> Problem to solve: Include no pictures. Output exactly the lines from the one that contains "How do I perform: Click" through the final line of the entries.

(Saved data entries)
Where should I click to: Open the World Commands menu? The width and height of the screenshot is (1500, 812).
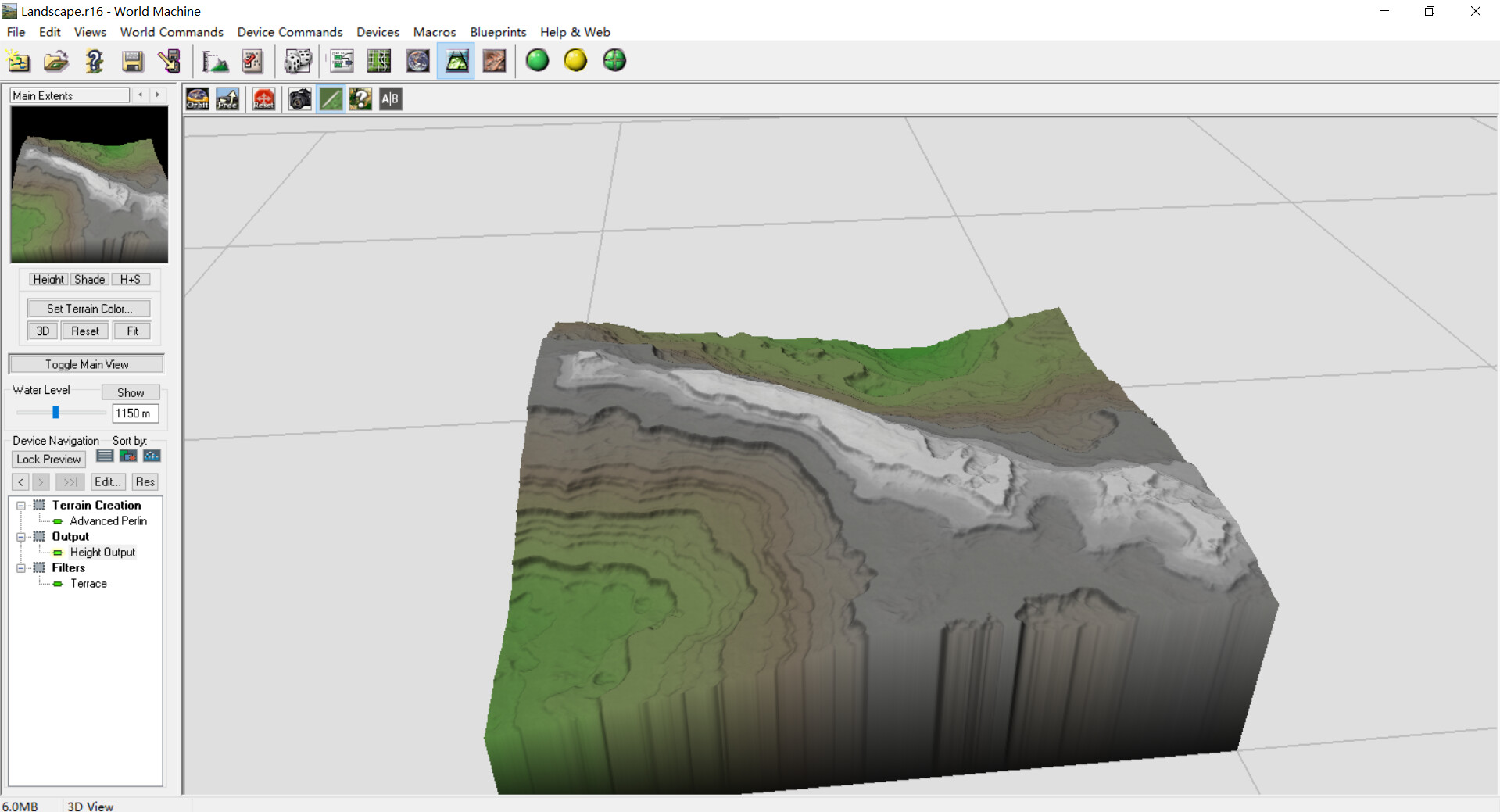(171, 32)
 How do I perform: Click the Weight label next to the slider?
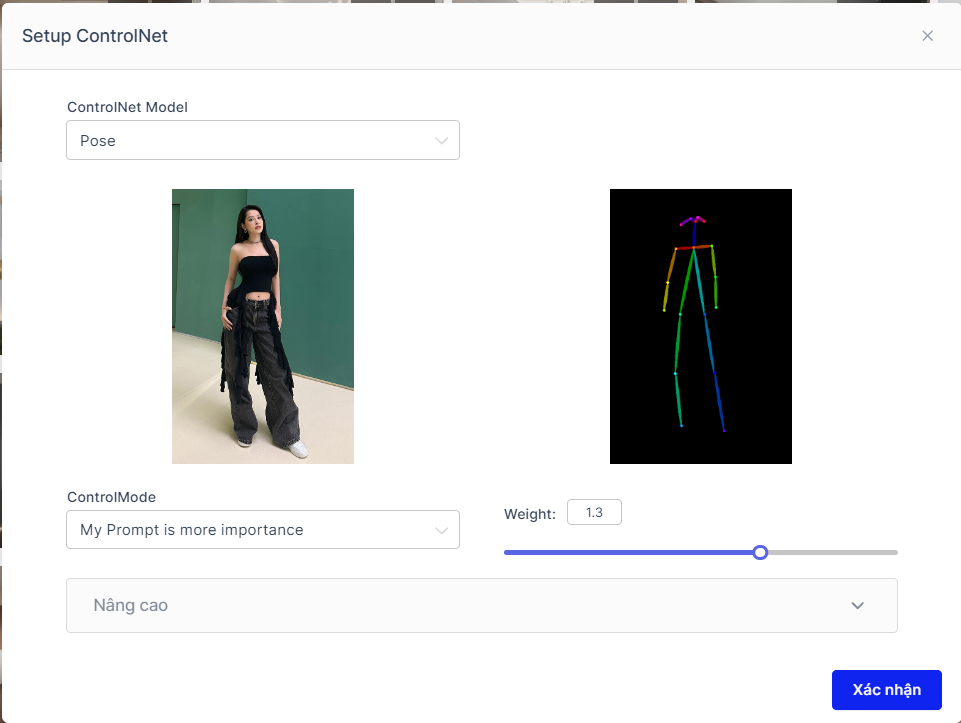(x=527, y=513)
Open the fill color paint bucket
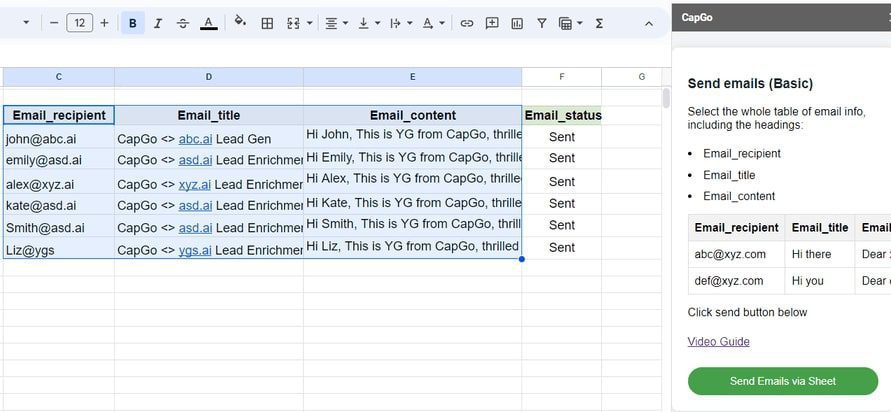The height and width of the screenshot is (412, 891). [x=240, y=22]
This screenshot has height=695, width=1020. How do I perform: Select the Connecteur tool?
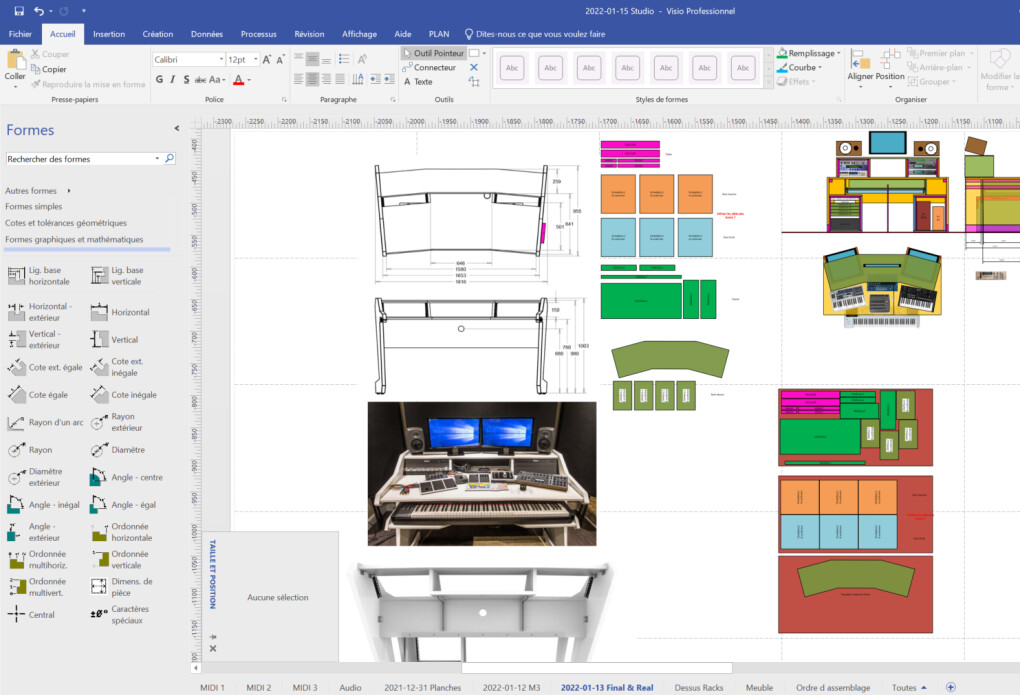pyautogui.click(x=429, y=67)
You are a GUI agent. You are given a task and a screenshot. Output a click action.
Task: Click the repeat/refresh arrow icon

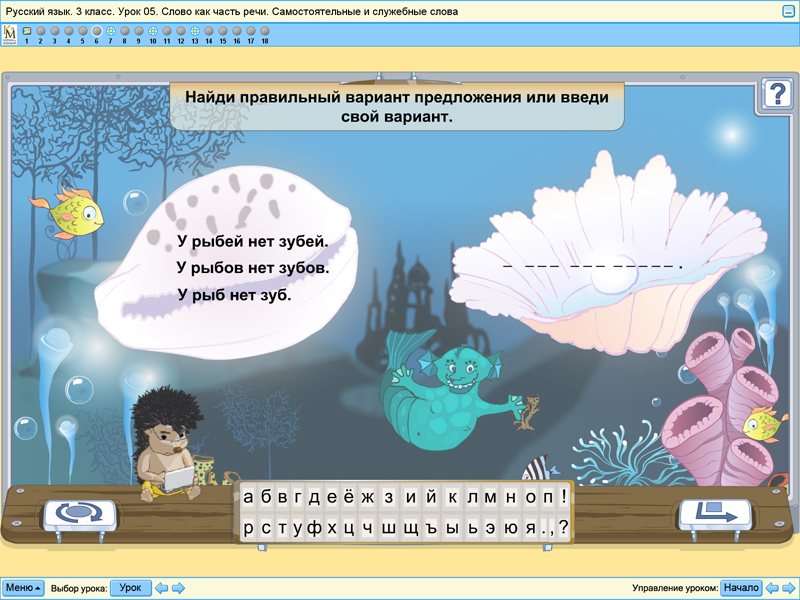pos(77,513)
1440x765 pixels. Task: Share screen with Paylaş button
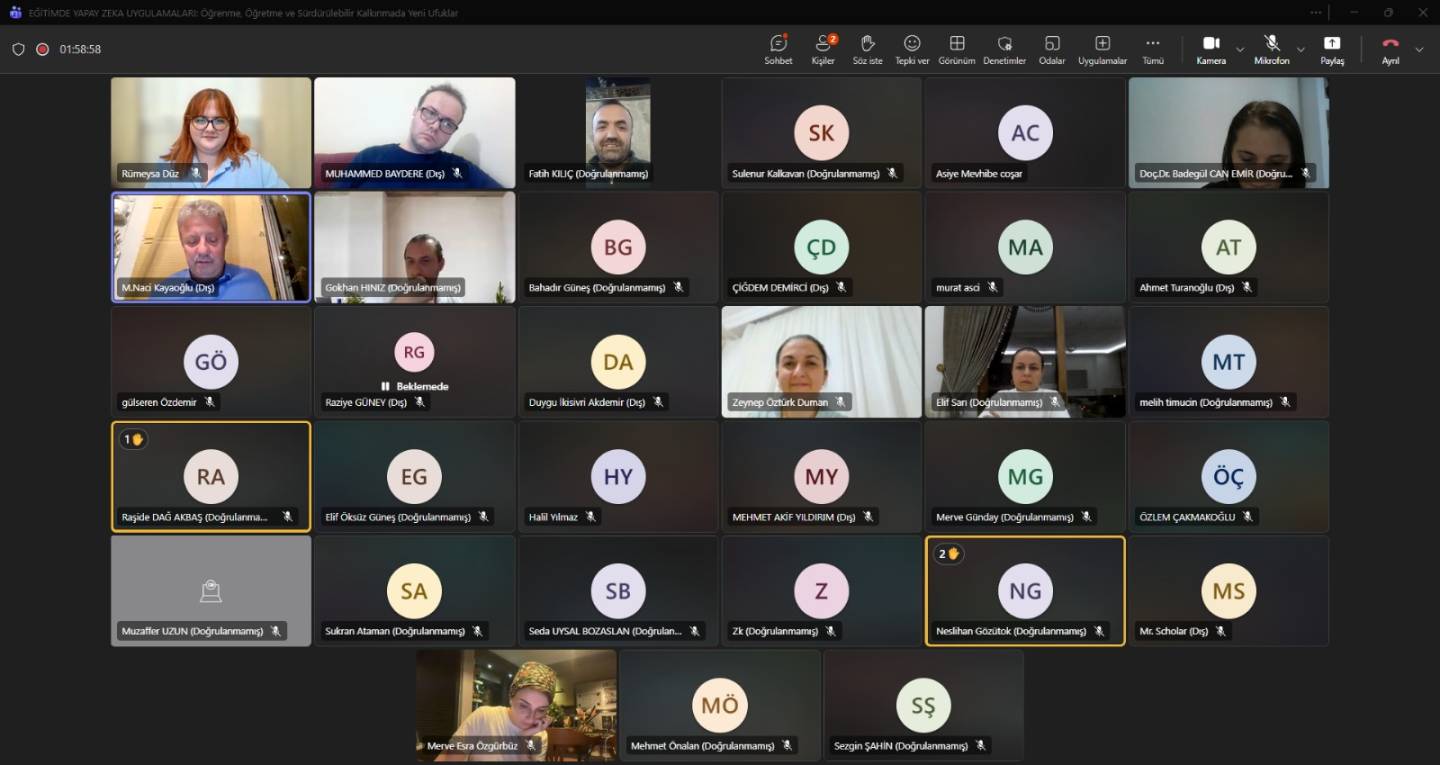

> Answer space:
 How do I perform: Click the Weight label next to the slider?
(x=527, y=513)
Open the fill color paint bucket
The height and width of the screenshot is (412, 891). [x=240, y=22]
This screenshot has height=695, width=1020. How do I perform: Select the Connecteur tool?
pyautogui.click(x=429, y=67)
You are a GUI agent. You are given a task and a screenshot. Output a click action.
Task: Click the repeat/refresh arrow icon

pos(77,513)
1440x765 pixels. Task: Share screen with Paylaş button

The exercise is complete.